We are using more words to communicate these days without saying anything more. Let me give you an example. My husband’s voice is softer these days and he is dealing with some blurring of words. I don’t understand or catch only part of what he is saying and ask him to repeat himself. This may happen more than once before the conversation can continue. We have better luck communicating when we are in different rooms because we know we have to shout to be heard, maybe that is the answer?
I do have to admit that it is not all his problem, I am getting older and my hearing is not as good as it used to be. While his voice may be quieter, it is becoming more important that I position myself appropriately to be able to hear. I also need to pay attention when he is speaking. If my focus is split between listening and whatever else I am doing, the message can get jumbled or lost. I know he has challenges thanks to his PD diagnosis, so I need to do whatever I can to make sure we are connecting.

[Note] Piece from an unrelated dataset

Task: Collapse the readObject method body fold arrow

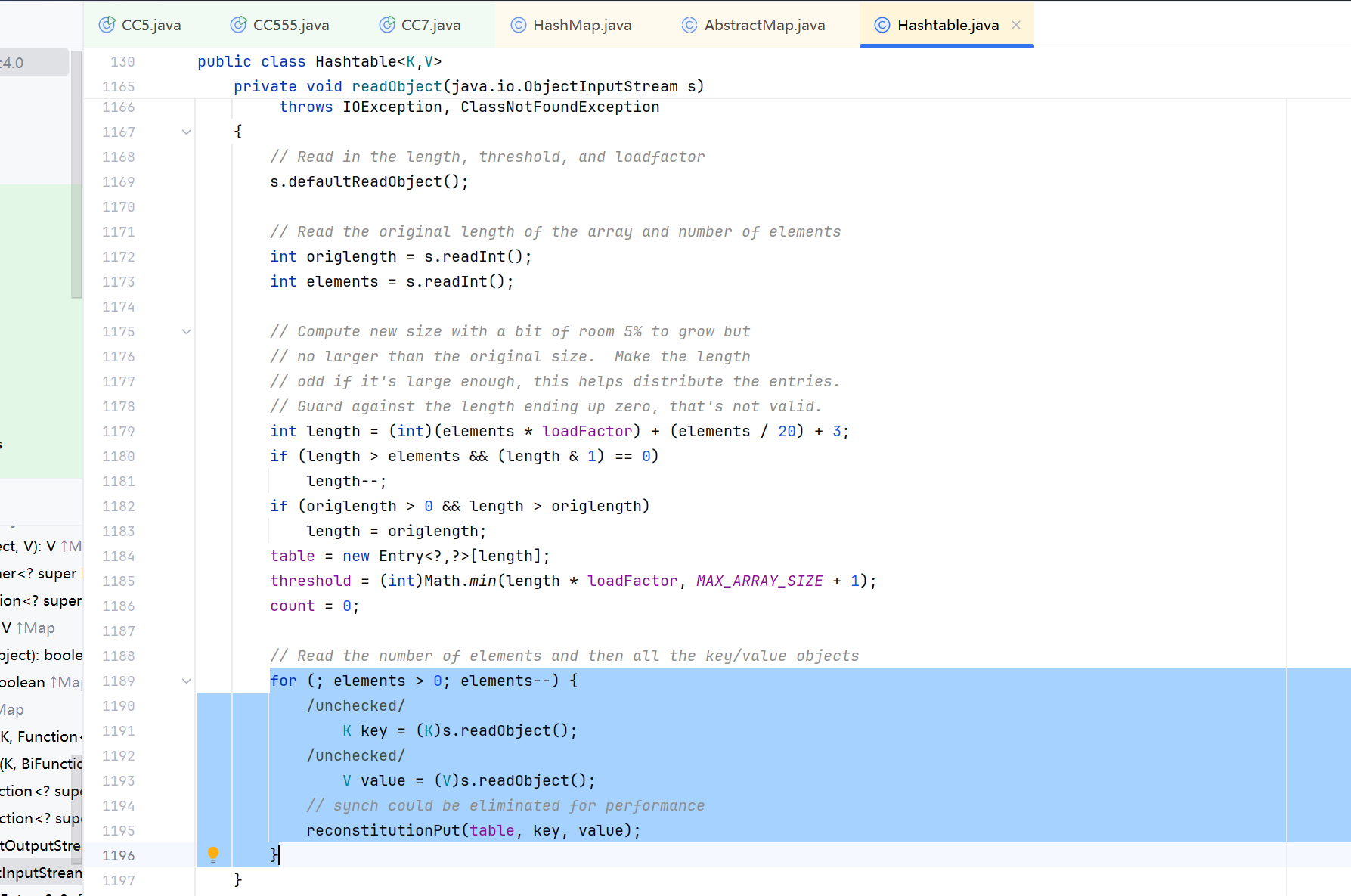Action: (x=186, y=132)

We used to joke about having selective hearing, tuning out those things we didn’t want to hear. Now, we are serious about focused hearing to make sure we hear everything we need to hear. I realize that we need to make a visual and auditory connection before we start talking. If I seek his attention before I speak, we connect. Then, instead of using “what did you say, can you speak up, or huh?”, we have a meaningful exchange about things that are happening in our day. Less words, less frustration, more connection, communication that works for both of us.